[SOURCE PASSAGE Boundary: Start]

Monday, July 31, 2017

~and always I shall be their little girl~

Today was my father and mother's special day.  On a hot Wednesday morning back in 1940, two kids named John and Lois decided to get married much to the chagrin of my mom's parents.  I've heard the story a thousand times over it seems and each year when July 31st rolls around, I remember those two special people and the somewhat brave and the other part crazy decision they made.

All because a beautiful girl became smitten with a young boy who asked for a drink of water on a hot summer's day while he worked in her father's wheat fields.
All because two people fell in love with each other.

I can't remember when I first heard the story.  Perhaps it was when I asked my mother one day if I could have some strawberry pop to drink.  It might have been when I wanted to do something but was afraid to try.  Shoot, I guess it maybe could have been when I did something I shouldn't have and had to fess up to it in the end.

No matter how I learned about it, I never forgot the story. 

In the early morning hours, the young girl who would some day become my mother, waited in the darkness of her bedroom on the family farm in the sand hills of rural Harvey County, Kansas.  A small packed bag was on her bed and her eyes were on the road, waiting patiently for the 17-year old boy she loved to come and take her away.  They were running away, eloping with one another because that was the only way they could see to get married to one another.  My grandparents had told their 19-year old daughter, "no way" and had refused to give their permission for a wedding between the two to happen.

It didn't matter.
They were going to do it regardless.

My father, a young man of 17 years, was underage to legally get married in Kansas.  He needed his parent's permission in order for that to happen.  His kind mother, the woman who would end up becoming my Grandma Scott, gave her signature as well as her blessing.  Without it, the day would have been even more difficult.

[SOURCE PASSAGE Boundary: End]

(WHAT TO WORK ON):
a) In the anniversary post, in what year did John and Lois marry?
b) Copy the anniversary post word for word from "All because a" to "in the end.".

[EXTRACTED RECORDS Boundary: Start]

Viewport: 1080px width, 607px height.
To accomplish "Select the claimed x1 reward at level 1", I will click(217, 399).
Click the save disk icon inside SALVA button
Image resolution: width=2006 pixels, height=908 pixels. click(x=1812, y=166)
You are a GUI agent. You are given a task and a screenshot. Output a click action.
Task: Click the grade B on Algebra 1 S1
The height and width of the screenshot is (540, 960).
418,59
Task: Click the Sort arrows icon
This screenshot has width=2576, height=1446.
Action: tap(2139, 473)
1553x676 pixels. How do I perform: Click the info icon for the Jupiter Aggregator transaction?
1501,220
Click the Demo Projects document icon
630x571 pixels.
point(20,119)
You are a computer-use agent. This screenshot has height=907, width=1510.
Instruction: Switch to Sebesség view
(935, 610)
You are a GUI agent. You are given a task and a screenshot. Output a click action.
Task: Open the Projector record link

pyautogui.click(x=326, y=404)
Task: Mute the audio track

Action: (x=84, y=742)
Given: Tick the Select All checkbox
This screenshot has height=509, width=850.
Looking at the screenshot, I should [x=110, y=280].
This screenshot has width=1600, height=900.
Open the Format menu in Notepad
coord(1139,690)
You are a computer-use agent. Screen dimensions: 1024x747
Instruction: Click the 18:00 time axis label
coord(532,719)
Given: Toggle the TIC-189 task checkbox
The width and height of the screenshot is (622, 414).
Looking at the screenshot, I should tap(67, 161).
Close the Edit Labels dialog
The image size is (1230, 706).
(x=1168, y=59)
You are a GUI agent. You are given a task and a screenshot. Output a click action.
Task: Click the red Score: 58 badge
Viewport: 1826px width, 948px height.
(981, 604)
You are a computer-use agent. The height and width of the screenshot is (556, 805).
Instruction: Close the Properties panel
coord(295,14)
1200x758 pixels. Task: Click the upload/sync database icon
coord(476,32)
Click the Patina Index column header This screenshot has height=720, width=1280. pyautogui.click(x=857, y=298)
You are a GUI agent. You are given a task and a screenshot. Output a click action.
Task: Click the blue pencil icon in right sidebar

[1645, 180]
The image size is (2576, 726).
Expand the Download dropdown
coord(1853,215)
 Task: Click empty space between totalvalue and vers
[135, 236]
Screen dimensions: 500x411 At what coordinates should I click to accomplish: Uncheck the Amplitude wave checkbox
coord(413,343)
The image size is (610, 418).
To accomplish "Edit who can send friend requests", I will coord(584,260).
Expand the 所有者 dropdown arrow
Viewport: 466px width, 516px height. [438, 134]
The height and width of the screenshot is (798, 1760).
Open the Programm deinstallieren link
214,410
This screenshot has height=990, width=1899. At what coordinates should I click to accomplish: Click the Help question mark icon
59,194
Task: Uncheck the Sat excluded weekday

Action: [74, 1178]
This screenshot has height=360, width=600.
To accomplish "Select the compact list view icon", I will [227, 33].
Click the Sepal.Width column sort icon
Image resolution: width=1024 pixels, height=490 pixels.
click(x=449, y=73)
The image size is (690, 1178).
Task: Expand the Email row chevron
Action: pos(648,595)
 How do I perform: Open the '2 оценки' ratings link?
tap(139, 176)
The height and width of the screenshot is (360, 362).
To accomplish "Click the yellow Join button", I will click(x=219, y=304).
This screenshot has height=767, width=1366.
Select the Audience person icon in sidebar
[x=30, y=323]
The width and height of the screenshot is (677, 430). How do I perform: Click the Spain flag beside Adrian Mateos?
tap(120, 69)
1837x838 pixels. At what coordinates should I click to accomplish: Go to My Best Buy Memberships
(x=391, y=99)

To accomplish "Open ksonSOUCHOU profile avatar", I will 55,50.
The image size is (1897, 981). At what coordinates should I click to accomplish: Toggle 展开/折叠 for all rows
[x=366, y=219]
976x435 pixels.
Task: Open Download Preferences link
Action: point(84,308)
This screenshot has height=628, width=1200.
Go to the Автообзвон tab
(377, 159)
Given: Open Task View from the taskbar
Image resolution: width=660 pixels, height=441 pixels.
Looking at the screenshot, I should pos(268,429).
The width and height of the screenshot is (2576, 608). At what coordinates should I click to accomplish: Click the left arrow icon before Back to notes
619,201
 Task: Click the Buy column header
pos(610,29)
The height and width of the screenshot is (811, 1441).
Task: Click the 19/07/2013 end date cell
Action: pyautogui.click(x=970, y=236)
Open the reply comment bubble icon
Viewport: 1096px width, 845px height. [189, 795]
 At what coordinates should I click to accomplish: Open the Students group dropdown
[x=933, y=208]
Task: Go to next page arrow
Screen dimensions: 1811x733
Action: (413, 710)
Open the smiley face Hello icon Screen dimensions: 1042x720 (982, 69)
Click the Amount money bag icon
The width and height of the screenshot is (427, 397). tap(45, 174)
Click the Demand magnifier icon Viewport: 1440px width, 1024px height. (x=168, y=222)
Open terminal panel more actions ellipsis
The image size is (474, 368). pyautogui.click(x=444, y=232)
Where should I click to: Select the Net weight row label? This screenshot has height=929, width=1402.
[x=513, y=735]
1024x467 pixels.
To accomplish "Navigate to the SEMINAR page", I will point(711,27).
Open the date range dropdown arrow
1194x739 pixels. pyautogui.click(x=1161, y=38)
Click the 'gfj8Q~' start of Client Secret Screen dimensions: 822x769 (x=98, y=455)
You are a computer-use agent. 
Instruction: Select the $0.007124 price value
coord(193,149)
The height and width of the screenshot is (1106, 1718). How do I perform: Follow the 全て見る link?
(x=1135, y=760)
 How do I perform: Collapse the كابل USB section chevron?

[EXTRACTED RECORDS Boundary: End]

(SOLUTIONS IN ORDER):
a) 1940

b)
All because a beautiful girl became smitten with a young boy who asked for a drink of water on a hot summer's day while he worked in her father's wheat fields.
All because two people fell in love with each other.

I can't remember when I first heard the story.  Perhaps it was when I asked my mother one day if I could have some strawberry pop to drink.  It might have been when I wanted to do something but was afraid to try.  Shoot, I guess it maybe could have been when I did something I shouldn't have and had to fess up to it in the end.